▶ **PAGE TEXT**
--- START ---

Characteristics of patients that were analyzed and patient demographics are reported in Table 1. All enrolled patients underwent all tests according to schedule. The mean age was of 61.6 ± 9.9, > 90% of patients had hypertension, 72% had dyslipidemia, and almost half of them were smokers. Mean serum TSH levels were 3.0 ± 2.7 (SD) mU/L, and 11% of patients had positive thyroid antibodies. Significant stenosis (≥ 50% in one or more main epicardial vessels) was observed in 62% (185) of patients. Arterial vessel stenosis was observed in 60 patients (group 1), 64 patients had two stenosed vessels (group 2), and 61 patients had three stenosed vessels (group 3). Figure 1 shows the results of serum TSH concentration in patients undergoing CA examination. Serum median and a 25% and 75% percentile of TSH levels in patients of group 2 (2.25; 1.66-3.12 mU/L) and group 3 (4.99; 4.38-23.60 mU/L) had significantly higher TSH concentrations (p < 0.0001) than the group 0 (1.82; 1.35-2.51 mU/L). Furthermore, patients of group 3 had higher TSH concentration (p < 0.0001) than those of group1 (1.60; 0.89-2.68 mU/L) as shown Figure 1. Moreover, group 3 had significant more patients with dyslipidemia, hypertension and smoking than group 0 patients. In group 3, the mean HbA1c levels were higher than other groups, and were older as shown Table 2. The group 2 had similar figure; had more male, smoking and diabetes patients as well as high HbA1c level, and older than group 0. Univariate logistical regression analysis revealed that male sex, diabetes mellitus, hypertension, dyslipidemia, smoking, older age and TSH were significant risk factors for CAD (Table 3). Thereafter, as shown in Table 4, the stepwise backward multiple regression model of CAD identified TSH, older age, HbA1c, and HOMA-IR as CAD risk factors (R2 = 0.377; Adjusted R2 = 0.369; SE = 0.922 F = 42.526; p-value = 0.0001).

--- END ---

(Collected data)
--- START ---

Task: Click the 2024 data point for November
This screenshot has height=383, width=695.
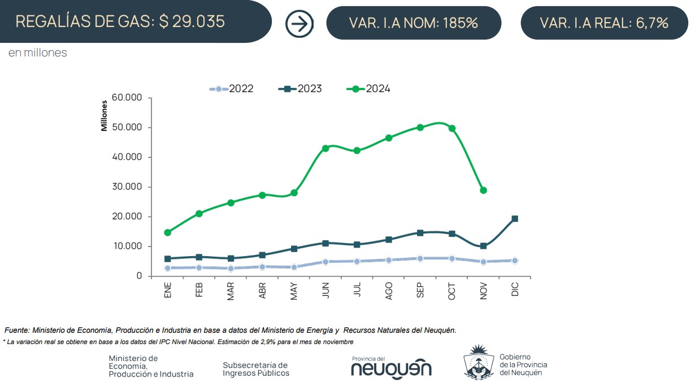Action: tap(483, 191)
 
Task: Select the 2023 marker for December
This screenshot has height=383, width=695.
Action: tap(515, 219)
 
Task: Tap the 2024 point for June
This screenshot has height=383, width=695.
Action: tap(325, 148)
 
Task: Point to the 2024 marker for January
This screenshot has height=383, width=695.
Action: tap(167, 232)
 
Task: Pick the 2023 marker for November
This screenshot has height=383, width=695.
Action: tap(483, 246)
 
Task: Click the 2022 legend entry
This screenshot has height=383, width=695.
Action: tap(232, 89)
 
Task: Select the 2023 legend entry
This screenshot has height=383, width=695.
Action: tap(301, 89)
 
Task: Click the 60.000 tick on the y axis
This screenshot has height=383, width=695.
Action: tap(128, 98)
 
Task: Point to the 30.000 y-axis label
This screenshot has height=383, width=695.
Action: tap(128, 187)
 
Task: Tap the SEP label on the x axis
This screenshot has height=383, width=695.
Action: tap(420, 290)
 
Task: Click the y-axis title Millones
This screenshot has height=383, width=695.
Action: tap(104, 116)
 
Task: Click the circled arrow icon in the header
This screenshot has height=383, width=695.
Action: tap(299, 24)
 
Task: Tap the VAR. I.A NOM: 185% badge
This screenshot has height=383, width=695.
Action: tap(414, 23)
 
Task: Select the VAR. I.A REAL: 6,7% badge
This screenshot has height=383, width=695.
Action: tap(604, 23)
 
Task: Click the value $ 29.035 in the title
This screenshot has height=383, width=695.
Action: tap(192, 21)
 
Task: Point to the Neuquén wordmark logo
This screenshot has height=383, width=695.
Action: tap(391, 368)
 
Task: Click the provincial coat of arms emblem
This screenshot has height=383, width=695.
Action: tap(479, 362)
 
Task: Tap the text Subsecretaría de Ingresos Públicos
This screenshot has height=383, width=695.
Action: tap(256, 369)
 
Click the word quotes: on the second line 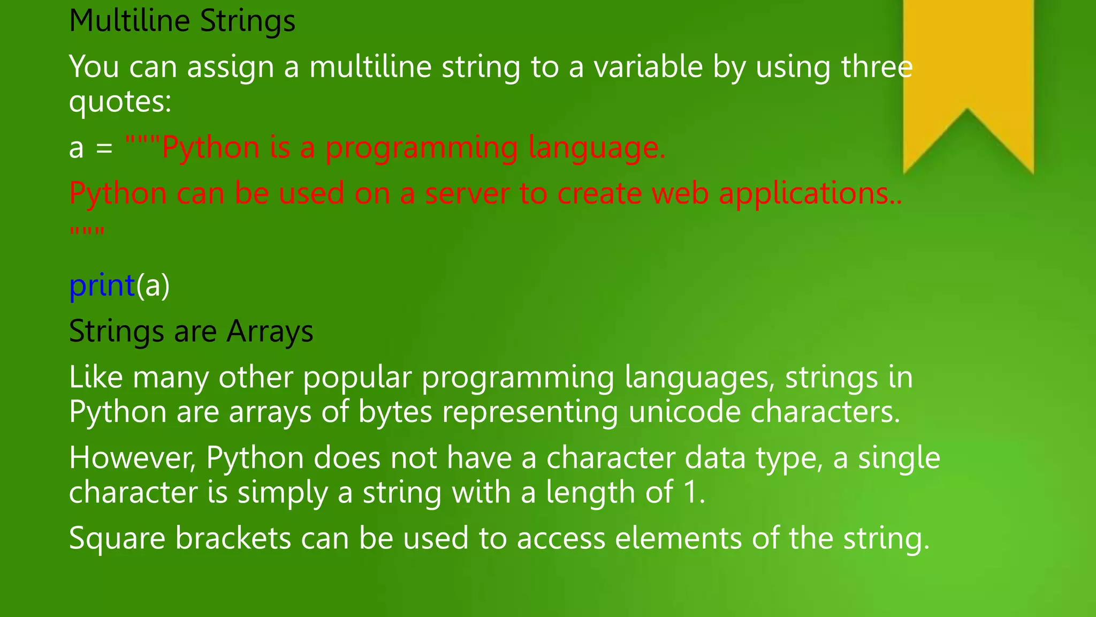[120, 102]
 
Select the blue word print [102, 285]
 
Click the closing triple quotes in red [87, 232]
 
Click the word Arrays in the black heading [270, 332]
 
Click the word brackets [233, 538]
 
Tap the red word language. [596, 148]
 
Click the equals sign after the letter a [104, 149]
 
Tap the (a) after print [153, 285]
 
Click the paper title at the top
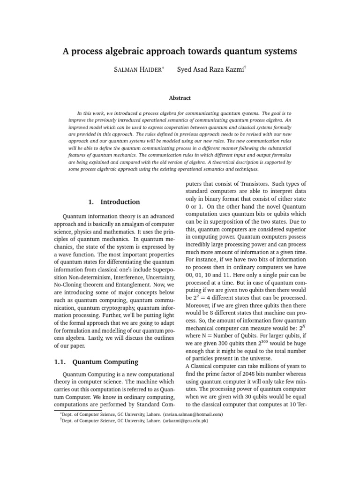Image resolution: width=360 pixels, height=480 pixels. pyautogui.click(x=180, y=52)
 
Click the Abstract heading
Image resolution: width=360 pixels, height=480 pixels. pyautogui.click(x=180, y=98)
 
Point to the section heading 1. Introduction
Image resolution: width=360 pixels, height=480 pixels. pyautogui.click(x=114, y=202)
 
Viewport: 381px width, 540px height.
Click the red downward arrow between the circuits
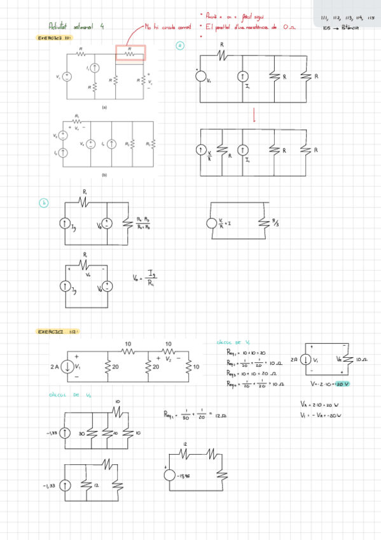tap(254, 115)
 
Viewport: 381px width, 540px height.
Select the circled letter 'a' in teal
tap(180, 46)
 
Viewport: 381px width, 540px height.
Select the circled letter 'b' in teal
tap(44, 204)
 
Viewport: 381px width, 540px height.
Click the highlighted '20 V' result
tap(342, 385)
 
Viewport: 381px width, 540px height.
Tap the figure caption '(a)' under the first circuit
tap(104, 108)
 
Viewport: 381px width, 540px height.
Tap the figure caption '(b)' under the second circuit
tap(104, 174)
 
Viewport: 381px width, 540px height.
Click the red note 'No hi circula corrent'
tap(168, 27)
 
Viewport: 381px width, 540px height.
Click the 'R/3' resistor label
tap(275, 224)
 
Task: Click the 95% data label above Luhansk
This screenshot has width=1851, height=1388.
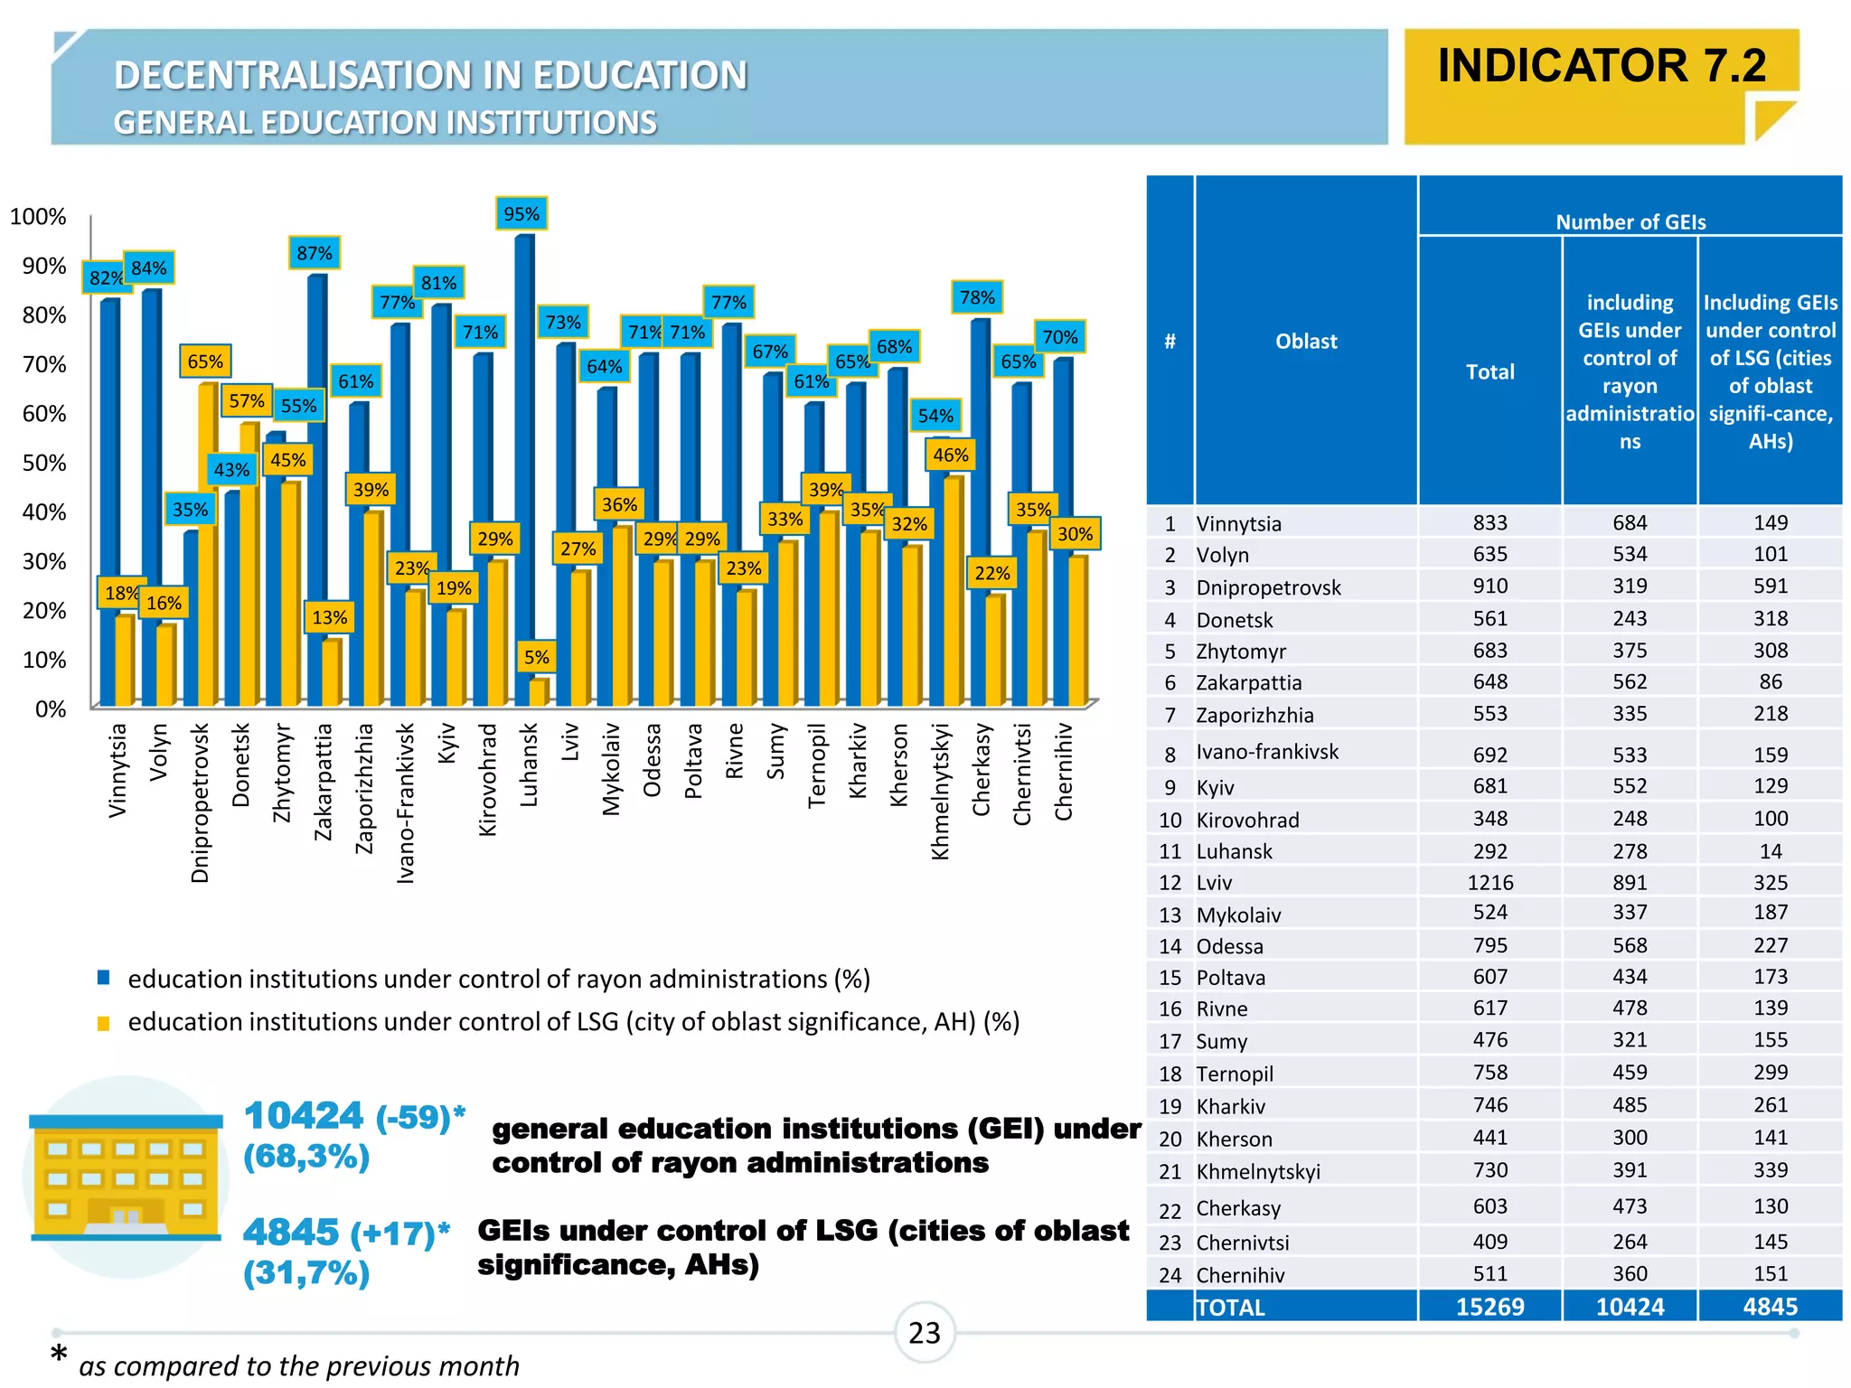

--- END ---

▶ **PROBLEMS TO SOLVE**
(1) In the results text on TSH and coronary artery disease, how many patients had three stenosed vessels?
(2) Please list every CAD risk factor that the stepwise backward multiple regression model identified, according to the results text on TSH and coronary artery disease.
The items aren't needed for this work.

▶ **EXPECTED OUTPUTS**
(1) 61 patients

(2) TSH, older age, HbA1c, HOMA-IR